Abirami is a 2010 Indian-Tamil-language soap opera starring Gautami, K.K, Shanthi Williams, Vietnam Veedu Sundaram and Kalpana. It aired Monday through Thursday 9:30PM (IST) on Kalaignar TV from 18 January 2010 through 30 December 2010 for 198 episodes. Actress Gautami player Abirami, Nandha and Saranya and the show was directed by Mathivanan, with the creative head being Kutty Padmini.

From 13 July 2015 the show was relaunched on Kalaignar TV and aired Monday through Friday at 18:30 (IST). Starting from Monday, 2 November 2015, the show was shifted to the 20:00 (IST) time slot. Starting from Monday 4 January 2016, the show was shifted to the 21:30 (IST) time slot.

==Plot==
Abirami (Gautami) plays the protagonist, where she is a brave, bold and a beautiful woman who is typically a very straightforward person. She is against social injustice in society, and to women in particular. The serial features her fight against injustice, and her strategy in this fight.

==Cast==
- Gautami as Abirami, Saranya and Nandha
- Krishna Kumar as Abhirami's husband
- Jayakrishnan
- Shyam as Saranya's husband
- Vietnam Veedu Sundaram
- Kalpana
- Shanthi Williams
- Gopi as Gopi
- Sathya Sai as Viji
- Ravi Raj as Subramani
- Krishnakumar
- Lakshmi
- Bhavani
- Saimantha
- Y. Vijaya
- Rajapriya as Anandhakalyani
- Rajasekar
- Manohar
- Sridhar
- Sivakavitha
- Kumareshan
- Arya Nepal
- My Dear Bootham Abhilash
- Harish
- Madhan Sundar

==Launching==
The show was launching in Abhirami Mega Mall in Chennai. Tamil Film Actor Kamal Haasan was the chief guest at the event. Others present were the Producer's Council president Rama Narayanan, FEFSI chief VC Guhanathan, the Small Screen Actors' Association president Khushbu and Abirami Ramanathan.

==Original soundtrack==
===Title song===
It was written by the lyricist Na.
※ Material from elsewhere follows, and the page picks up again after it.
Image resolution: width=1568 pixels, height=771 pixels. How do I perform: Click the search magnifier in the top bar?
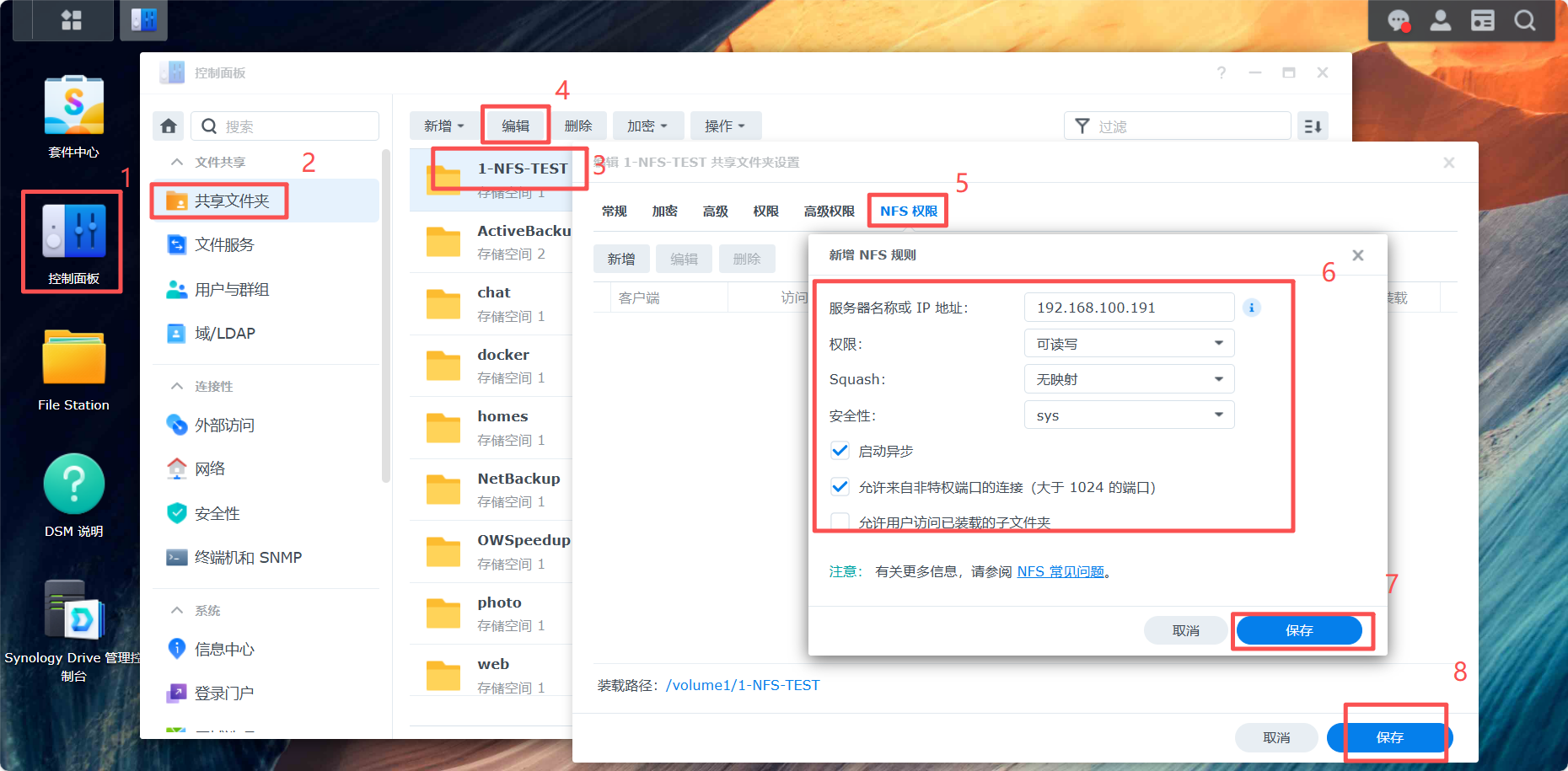pyautogui.click(x=1525, y=20)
Muthukumar and composed by the music director Mariya Manohar.

===Soundtrack===

Track listing
| No. | Title | Lyrics | Singer(s) | Length |
|---|---|---|---|---|
| 1. | "Penninam Enbadhu (பெண் இனம் என்பது)" | Na. Muthukumar | Tippu, Harini, Vinaitha, Srini | 3:34 |

== Airing history ==
The show started airing on Kalaignar TV on 18 January 2010 and It aired on Monday through Thursday 21:30 (IST). The channel started repeat aired from Monday 2 November 2015, the show was shifted to 20:00 (IST) time Slot. Starting from Monday 4 January 2016, the show was shifted to 21:30 (IST) time Slot.

| Aired | Time | Episode |
|---|---|---|
| 18 January 2010 - 30 December 2010 | Monday - Thursday 9:30PM (IST) | 1-198 |
| 2 October 2015 - 1 January 2016 | 8:00PM (IST) | 1-131 (R) |
| 4 January 2016 - 4 August 2016 | 9:30PM (IST) | 132-198 (R) |

== Awards==

| Year | Award | Category | Recipient | Result |
|---|---|---|---|---|
| 2017 | Tamil Nadu State Television Awards for 2010 | Best Dubbing artist Female | Renukha | Won |

==International broadcast==
The Series was released on 18 January 2010 on Kalaignar TV. The Show was also broadcast internationally on Channel's international distribution. It aired in Sri Lanka, Singapore, Malaysia, South East Asia, Middle East, Oceania, South Africa and Sub Saharan Africa on Kalaignar TV and also aired in United States, Canada, Europe on Kalaignar Ayngaran TV. The show's episodes were released on Kalaignar TV YouTube channel.